In Madagascar, the most important Conservation Agriculture
(CA) systems adopted by farmers in relatively good
fertility soils are the association of maize with legumes
followed in the next season by rice. Guided by the Groupement
Semis Direct de Madagascar, farmers are using the on
the poorest soils the association of food crops (groundnut,
Bambara bean, etc.) with Stylosanthes guianensis cv. CIAT
184 in rotation the following season with rice. One of the
major drivers of CA is the occurrence of Striga asiatica in
some part of the country and this was an entry point for CA
extension. Also, among the reasons for CA adoption are the
possibilities for farmers to grow upland rice in the hillside
(known as tanety) after regeneration of the soil with a good
biomass, and to associate fodder crops (Brachiaria sp.) with
staple food crops such as cassava. Yield and profitability of
CA plots are increasing with the number of years under CA,
but saving in labor is not always consistently observed
because of increasing labor due to weeding when cover
crops are not correctly managed (Rakotondramanana 2011).Farmers of Rhotia village, Karatu-Tanzania realized that
crop yield increased with time under CA. In 2009 season,
which suffered from drought, people harvested 20,000 kg
maize from the 12 ac (4.2 t/ha); 1,800 kg pigeon pea
(375 kg/ha), and 840 kg lablab (175 kg/ha). CA was effective
in the fight against hunger and poverty (lablab or pigeon
pea sell at 1,100 Tsh/kg). The yields under CA are generally
higher and farmers noted that intercropping of maize with
cover crops (pigeon pea and D. lablab) provided three
harvests per season instead of two. They also learnt that
the increase in crop production was brought about by improved
soil conservation and water management under CA.
Yields under CA increased from 1.25 t/ha (2004) to 7.0 t/ha
(2009).
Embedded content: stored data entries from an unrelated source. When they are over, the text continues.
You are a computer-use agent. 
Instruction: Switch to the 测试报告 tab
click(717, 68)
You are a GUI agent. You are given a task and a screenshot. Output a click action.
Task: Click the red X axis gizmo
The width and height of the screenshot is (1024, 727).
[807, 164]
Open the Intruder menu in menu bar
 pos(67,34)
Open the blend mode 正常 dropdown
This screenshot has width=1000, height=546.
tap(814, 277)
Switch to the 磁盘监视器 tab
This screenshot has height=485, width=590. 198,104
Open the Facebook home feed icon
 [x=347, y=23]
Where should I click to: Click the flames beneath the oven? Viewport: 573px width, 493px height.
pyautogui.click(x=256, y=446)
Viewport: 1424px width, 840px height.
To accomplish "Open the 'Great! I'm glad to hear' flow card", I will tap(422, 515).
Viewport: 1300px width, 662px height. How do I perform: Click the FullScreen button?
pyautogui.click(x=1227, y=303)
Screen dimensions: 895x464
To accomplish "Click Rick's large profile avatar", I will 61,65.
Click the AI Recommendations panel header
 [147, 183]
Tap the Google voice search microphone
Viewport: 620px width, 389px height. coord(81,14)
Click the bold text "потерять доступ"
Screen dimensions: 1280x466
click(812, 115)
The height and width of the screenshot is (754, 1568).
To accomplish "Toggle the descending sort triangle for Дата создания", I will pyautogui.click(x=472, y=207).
The farmers also experienced a reduction in labor
and time requirements in farm operations after one season of
CA. This was brought about by reducing the number of
operations during land preparation (using rippers), planting
(using direct planters), weeding (using cover crop+roughing),etc. At the end of the first phase of an FAO-sponsored CA
project, there were 765 farmers practicing CA in the northern
zone. More farmers adopted it during the second phase of the
project reaching 3,600 farmers (Owenya et al. 2011).